From Abruzzo, we made a 5 and a half hour stint in the car up to Veneto, to a little town called Vittoria Veneto where lives our Prosecco producer Le Vigne di Alice.


From here we took a drive into the mounts of Belluno, to a restaurant we were told, has not dropped below a single Michelin star since inception – Dolanda (Via Dolanda, 21 Plois d’Alpago). This deconstructed Carbonara Nuova was simply sublime, done so, we were told, so that you can see how the sum of the parts comes to be. Toss the lightly poached egg into the hot pasta and carve what appeared to be Capocollo and dig in. Amazing.

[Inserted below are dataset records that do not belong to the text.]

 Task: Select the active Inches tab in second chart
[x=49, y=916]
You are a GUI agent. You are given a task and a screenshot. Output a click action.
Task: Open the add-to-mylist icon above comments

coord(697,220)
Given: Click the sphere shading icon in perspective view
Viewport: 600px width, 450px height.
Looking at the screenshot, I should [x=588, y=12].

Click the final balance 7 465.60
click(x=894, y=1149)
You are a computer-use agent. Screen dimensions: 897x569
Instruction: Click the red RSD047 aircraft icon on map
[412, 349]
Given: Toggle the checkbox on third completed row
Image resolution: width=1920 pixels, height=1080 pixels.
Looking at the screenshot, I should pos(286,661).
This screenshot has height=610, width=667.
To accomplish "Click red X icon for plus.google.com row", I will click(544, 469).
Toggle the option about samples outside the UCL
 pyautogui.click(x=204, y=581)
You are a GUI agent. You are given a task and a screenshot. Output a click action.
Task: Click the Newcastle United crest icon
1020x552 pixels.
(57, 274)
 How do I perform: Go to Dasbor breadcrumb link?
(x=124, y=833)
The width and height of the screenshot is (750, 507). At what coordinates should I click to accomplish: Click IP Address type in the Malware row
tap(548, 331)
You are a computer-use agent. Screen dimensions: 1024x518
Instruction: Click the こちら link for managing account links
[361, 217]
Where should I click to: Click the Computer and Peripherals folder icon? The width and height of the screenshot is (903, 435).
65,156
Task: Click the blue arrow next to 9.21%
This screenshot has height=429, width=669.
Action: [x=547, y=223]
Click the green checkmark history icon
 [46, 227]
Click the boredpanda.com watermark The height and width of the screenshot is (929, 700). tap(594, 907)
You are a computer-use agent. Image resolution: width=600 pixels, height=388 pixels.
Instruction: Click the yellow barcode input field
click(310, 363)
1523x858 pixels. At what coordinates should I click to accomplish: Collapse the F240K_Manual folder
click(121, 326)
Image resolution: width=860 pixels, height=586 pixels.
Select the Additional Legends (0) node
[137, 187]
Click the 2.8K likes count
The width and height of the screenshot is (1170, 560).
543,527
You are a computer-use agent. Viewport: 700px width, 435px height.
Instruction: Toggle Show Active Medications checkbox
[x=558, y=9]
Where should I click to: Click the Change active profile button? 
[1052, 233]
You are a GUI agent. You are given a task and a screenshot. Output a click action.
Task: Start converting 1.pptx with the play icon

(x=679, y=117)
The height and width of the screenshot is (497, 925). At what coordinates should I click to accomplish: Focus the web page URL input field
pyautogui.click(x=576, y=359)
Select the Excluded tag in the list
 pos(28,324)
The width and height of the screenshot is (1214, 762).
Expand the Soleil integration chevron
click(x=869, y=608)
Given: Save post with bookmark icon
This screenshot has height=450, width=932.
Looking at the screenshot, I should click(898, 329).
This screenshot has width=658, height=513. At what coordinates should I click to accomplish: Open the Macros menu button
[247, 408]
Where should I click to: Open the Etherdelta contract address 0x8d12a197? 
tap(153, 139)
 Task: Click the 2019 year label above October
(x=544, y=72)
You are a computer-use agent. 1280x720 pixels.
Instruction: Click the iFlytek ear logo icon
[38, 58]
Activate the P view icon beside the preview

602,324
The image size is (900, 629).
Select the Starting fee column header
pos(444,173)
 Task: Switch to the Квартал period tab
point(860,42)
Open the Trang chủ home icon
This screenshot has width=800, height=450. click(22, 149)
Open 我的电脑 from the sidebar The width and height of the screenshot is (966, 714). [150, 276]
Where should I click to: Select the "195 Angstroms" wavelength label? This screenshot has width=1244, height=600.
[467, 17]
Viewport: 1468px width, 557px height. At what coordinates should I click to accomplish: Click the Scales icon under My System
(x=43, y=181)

We also had their take on Costoletta alla Milanese. This entailed remains from what only could be a Brontosaurus (As you can see by the enormous bone). This was again a dish to be in awe of.

So that’s in for now – Today we head to San Daniele, no doubt to throw another couple of points onto the end of my cholesterol reading.


Armando al Pantheon, Roma, Italy

When in Rome..


Blah blah, you know the sayings. But possibly the one that holds the truest, is that one should avoid restaurants adjacent to any tourist destinations like the plague; ‘less you want to wander into one of hundreds of Rome’s honeypots of trap destinations. Menus with half a dozen languages, wait staff hawking business Lygon St style and fusion classics such as Hamburger and Pizza featuring on the same menu are also usually giveaways. However, what if there was a restaurant that flew in the face of  everything you were taught?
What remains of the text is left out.